— start Data for the task —

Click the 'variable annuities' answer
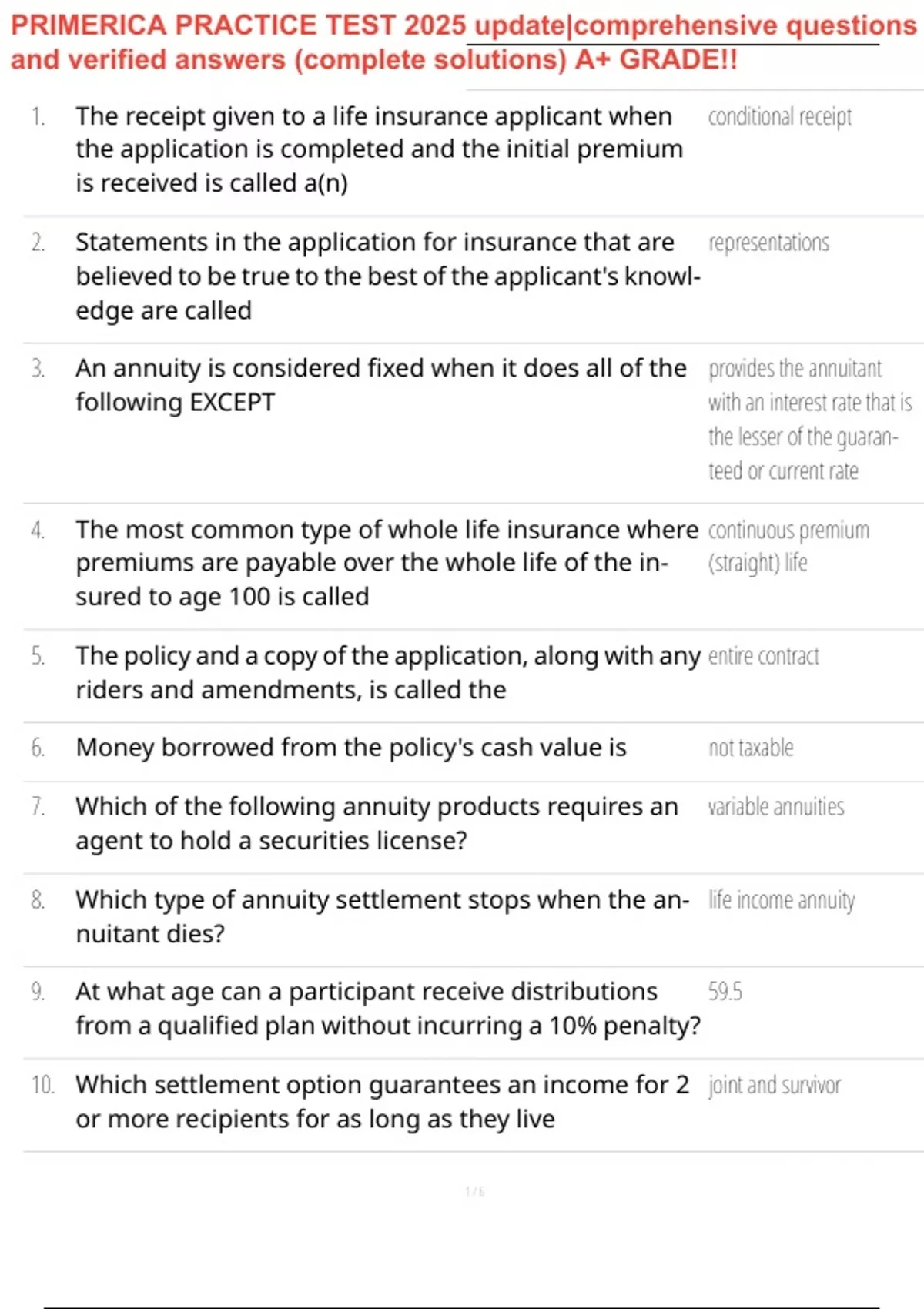coord(776,807)
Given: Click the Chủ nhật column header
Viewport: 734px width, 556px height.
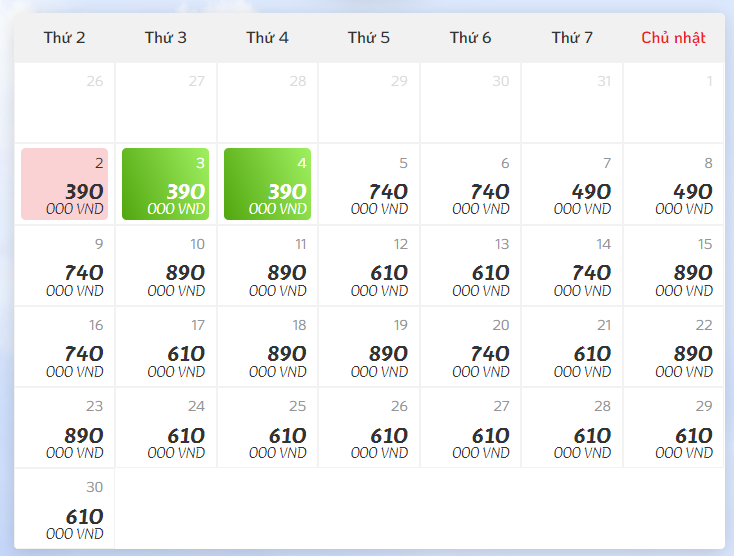Looking at the screenshot, I should click(673, 37).
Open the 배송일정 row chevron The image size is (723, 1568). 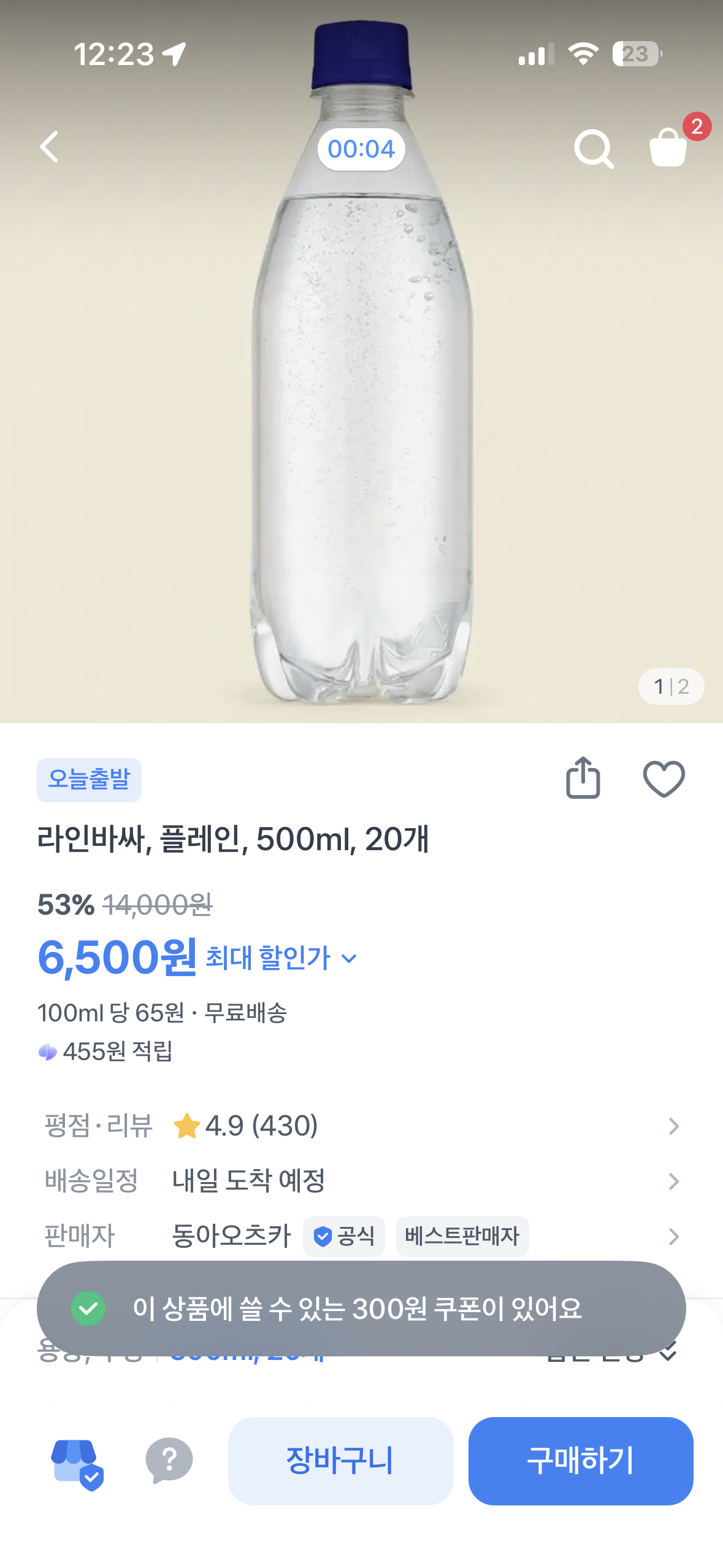coord(673,1181)
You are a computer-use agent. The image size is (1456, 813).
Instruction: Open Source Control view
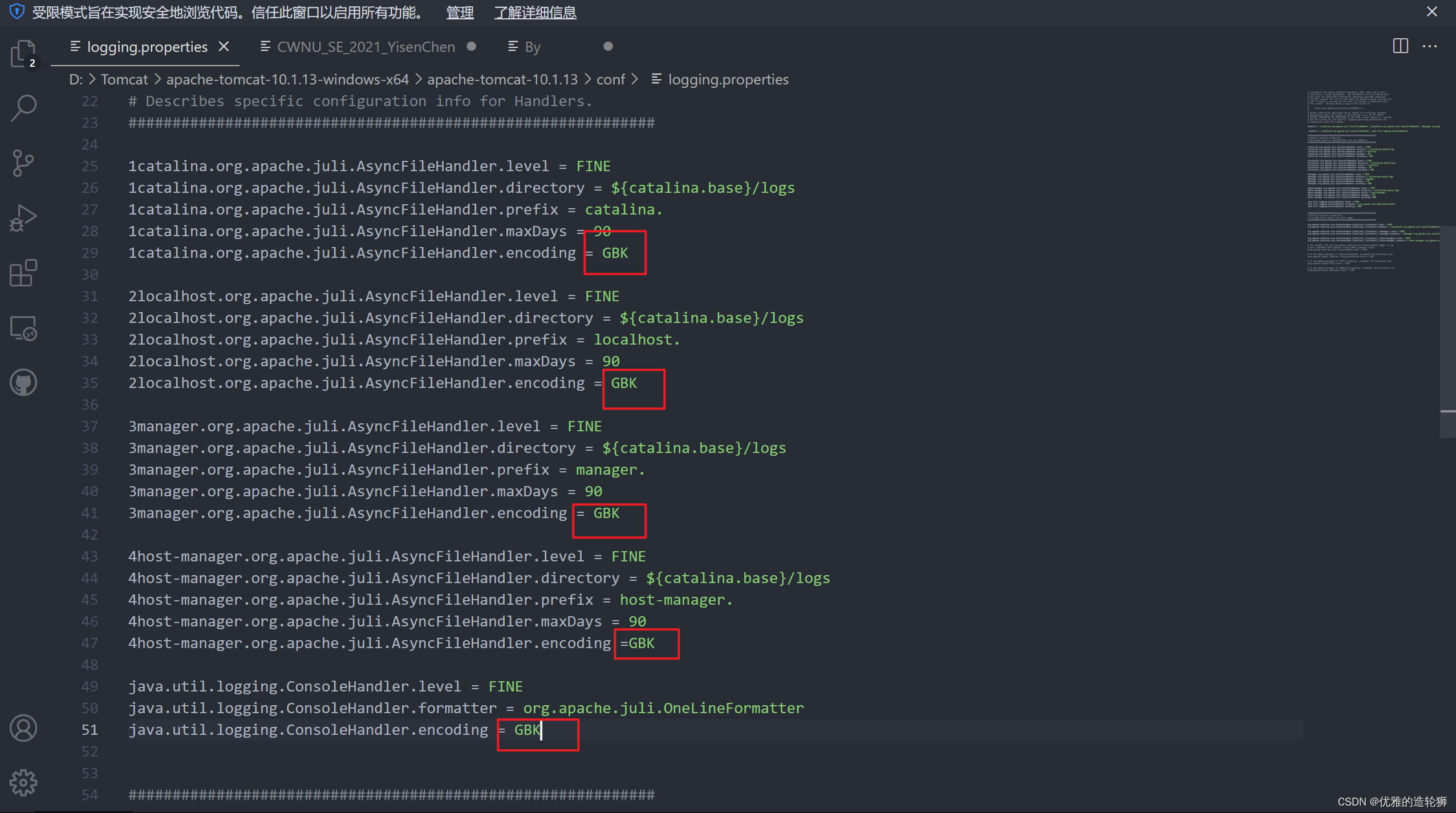23,163
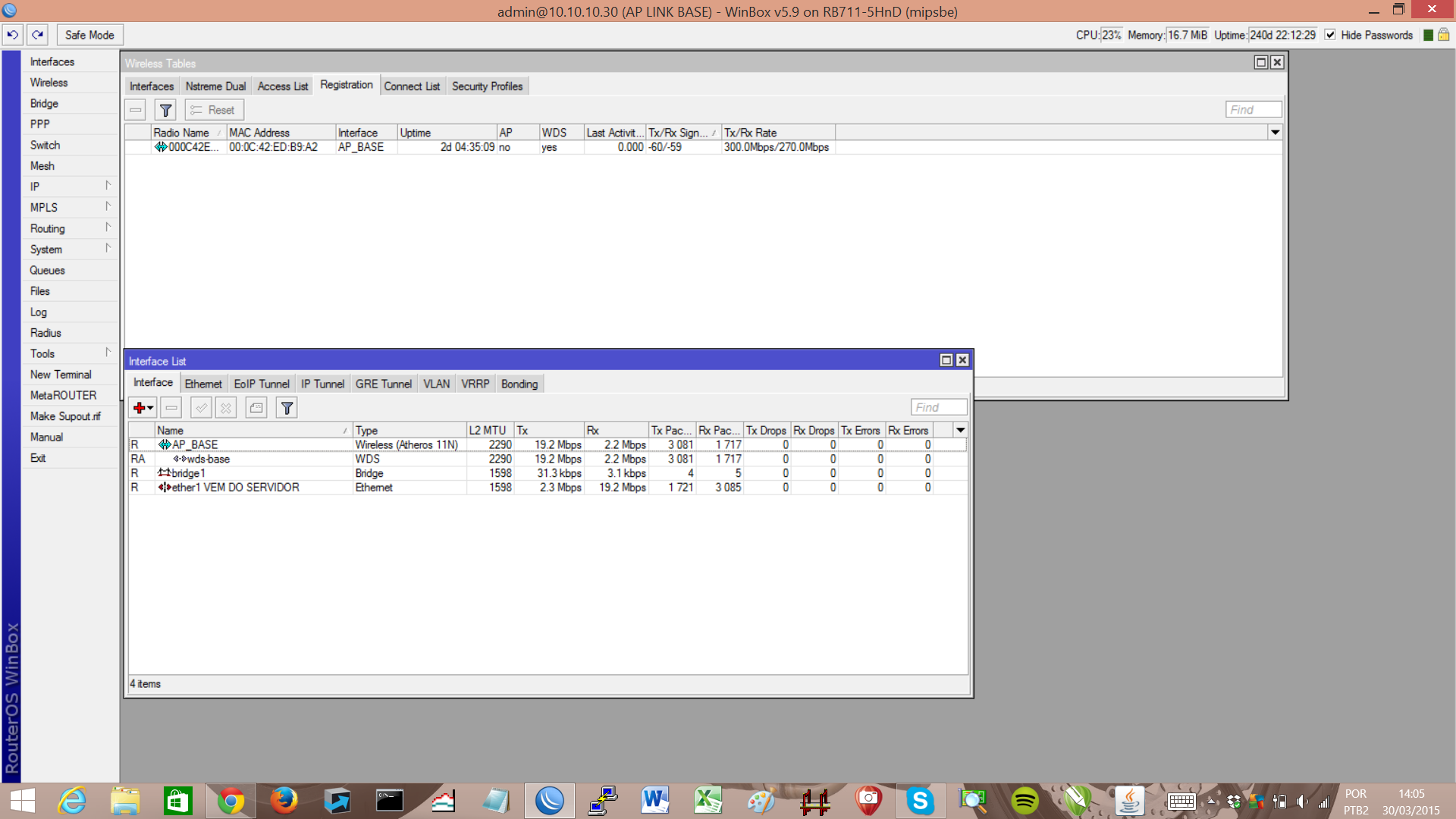Click the Find field in Interface List
Image resolution: width=1456 pixels, height=819 pixels.
(x=938, y=407)
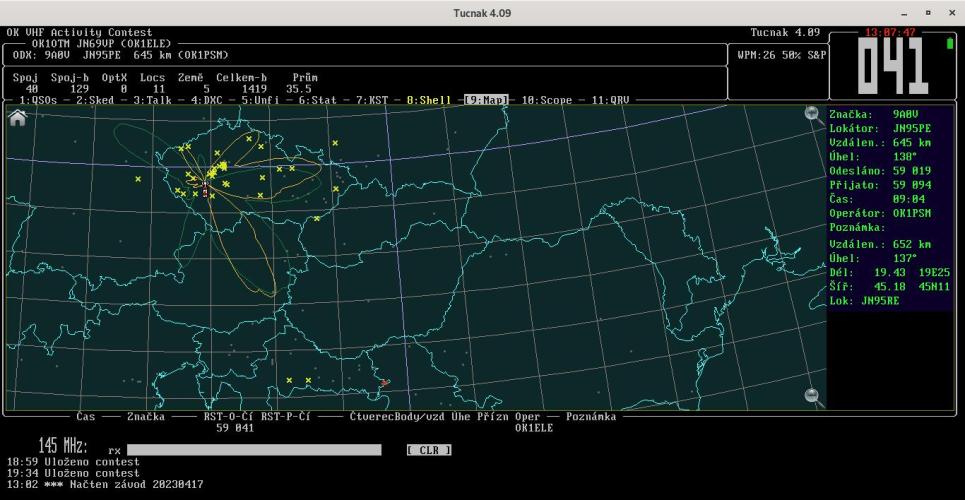Click the rx input bar
Viewport: 965px width, 500px height.
pos(254,450)
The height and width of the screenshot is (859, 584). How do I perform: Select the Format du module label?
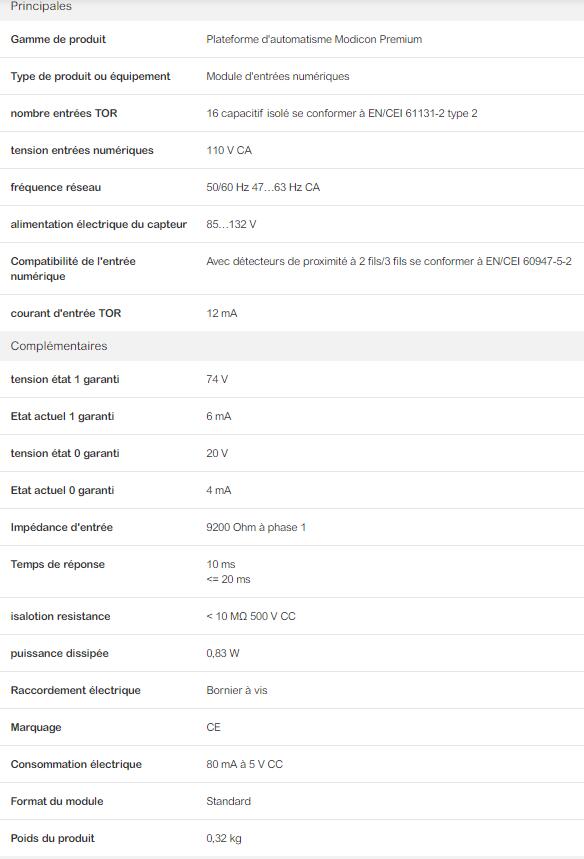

— end Data for the task —

▶ Given instruction: Can you rewrite the part of the records that opens with the line containing "You are a computer-use" and closes with the last line of the records, swapping "Instruction" for "Task" and keeping everything else as it is, with the pictures left out?

▶ The solution:
You are a computer-use agent. The image size is (1456, 813).
Task: Open Source Control view
23,163
Click the Find field in Interface List
Image resolution: width=1456 pixels, height=819 pixels.
(x=938, y=407)
Click the rx input bar
Viewport: 965px width, 500px height.
pos(254,450)
The height and width of the screenshot is (859, 584). How do I perform: Select the Format du module label?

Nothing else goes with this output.